宮城県加美町で行われた講演会に、EPO東北も運営・司会進行で協力しました。本催事のテーマは「森と薪のくらし」。先月EPO東北が主催した、再生可能エネルギー交流会 薪部会にご参加いただいた方もかけつけ、200名余りの参加者のうち半数が加美町民、半数は東北各県から集まりました。

加美町 森と薪の暮らしフェスティバル~ドイツ・レッテンバッハ村長を迎えて~
日程:2014年1月18日(土)
会場:加美町宮崎福祉センター

午前中には第1部「薪積みアート講習会」が開催されました。12月にEPO東北が主催した再生可能エネルギー交流会 薪部会で話題提供をしてくださった、薪割りストの深澤光さんが講師を務め、参加した皆さんはわくわく顔で「大変楽しい講習会だった」と仰っていました。
EPO東北がお手伝いさせていただいたのは、午後からの第2部フェスティバル講演会です。

講演 「伝統的?先進的?薪割りストが見る東西の薪利用」
講師 深澤光氏

日本と欧州の、昔と現在の薪利用について紹介いただきました。日本では戦後、木材の燃料利用は廃れてしまいましたが、ヨーロッパでは「New Energy」として見直しの動きが広がっているそうです。薪のオーブンや、調理と暖房と給湯をかねた薪キッチンストーブは今でも作られているそう。
「日本でも薪の利活用を広げ、楽しく薪と暮らす人を増やしていく」ことが今の深澤さんの夢だそう。
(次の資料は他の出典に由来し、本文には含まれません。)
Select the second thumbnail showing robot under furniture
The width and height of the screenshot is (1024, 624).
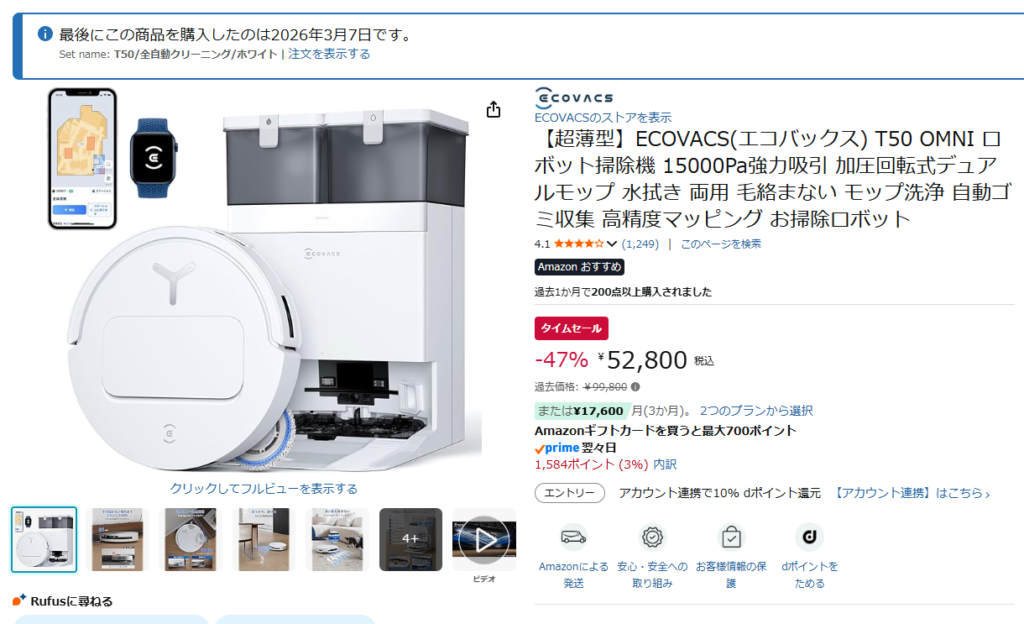click(x=117, y=540)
講演「自治と自立の村の物語 -地域が生き返り、若者が戻ってきたドイツで一番幸福な村ー」
講師 ウィルヘルム・フィッシャー村長

バイエルン州レッテンバッハ村は、人口が減少により存続の危機に陥った過去があります。現村長と村民が立ち上がり、村民による自治を軸とした「若者が住みやすく、環境に優しい村づくり」を目標に掲げ、今では人口が増加し、「天国のような村」と言われ、世界中から注目を集めています。
日本の多くの農山村が抱える過疎と、地域存続の危機を解決するヒントを学ぼうと、ドイツのレッテンバッハ村から村長を招き、その取り組みを紹介する講演会が全国6地域で開催されています。加美町は5カ所目の開催地です。
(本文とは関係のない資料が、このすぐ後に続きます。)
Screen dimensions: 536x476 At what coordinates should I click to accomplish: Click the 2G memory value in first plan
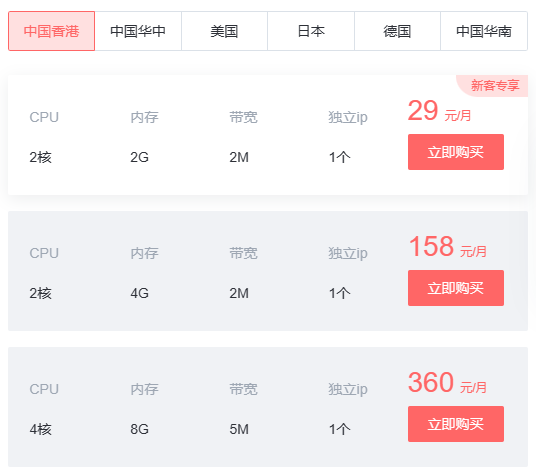pos(139,157)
レッテンバッハではこの20年で、村のためのさまざまな建物を村民とともに建ててきました。図書館の中には母子が集まる場所を作り、村営スーパーにはカフェを併設し、カフェでは自分で料理ができないお年寄りに無料でランチを提供します。2階にはホールがあり、結婚披露宴やコンサートが開催できます。また、村の子どもたちと一緒に遊び場も作りました。「子ども議会」には予算を預け、子ども達が皆で何に予算を使うかを話し合います。
バイエルンのほとんどの村は原子力に頼らず自然エネルギーを活用していて、レッテンバッハでも太陽光発電と蓄熱装置、薪ボイラーによる暖房、バイオガス発電機、菜種油給油スタンドなどさまざまな自然エネルギーを活用する設備が整えられました。
自分達のものは自分達で作る方針で、各世代が手に手を取り合い、自然と調和した暮らしを営んでいる点が大きな特徴で、結果的に若者や子どもたちが自分達の村に愛着を持てる、住みやすい村づくりが実現されています。
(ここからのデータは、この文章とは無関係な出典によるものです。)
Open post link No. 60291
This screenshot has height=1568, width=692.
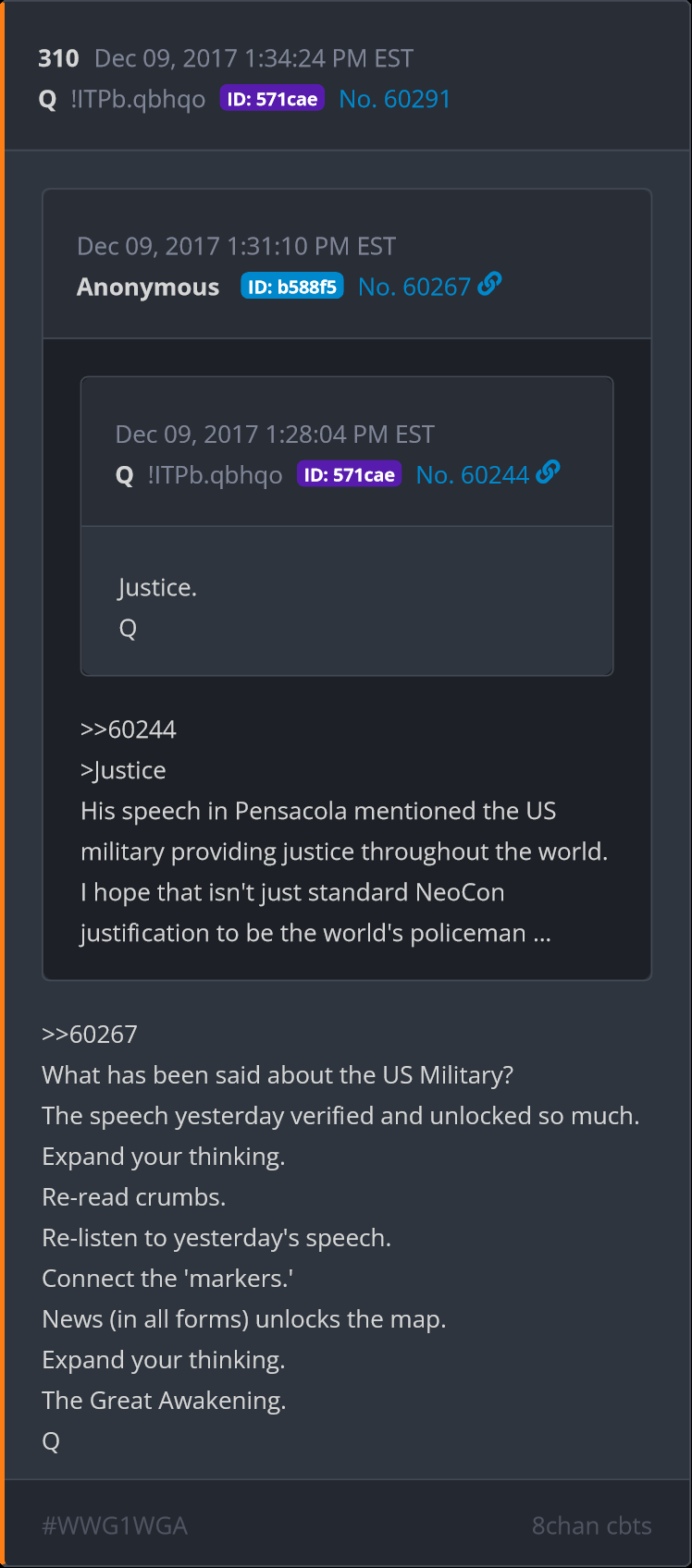point(394,99)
最後の座談会では「薪の利用を個人で進めるのではなく、コミュニティで薪を使う仕組みがあると良い」などの意見も出されました。どうしてレッテンバッハではこのような取り組みができたのか、という質問に対し、フィッシャー村長からは「行政任せ、他人任せではなく、自分で決めることが大切」とのアドバイスがありました。

レッテンバッハ村のことを誇らしげに語るフィッシャー村長の姿が印象的で、20年余りかけてコツコツと積み上げてきたさまざまな取り組みも大変興味深いものでした。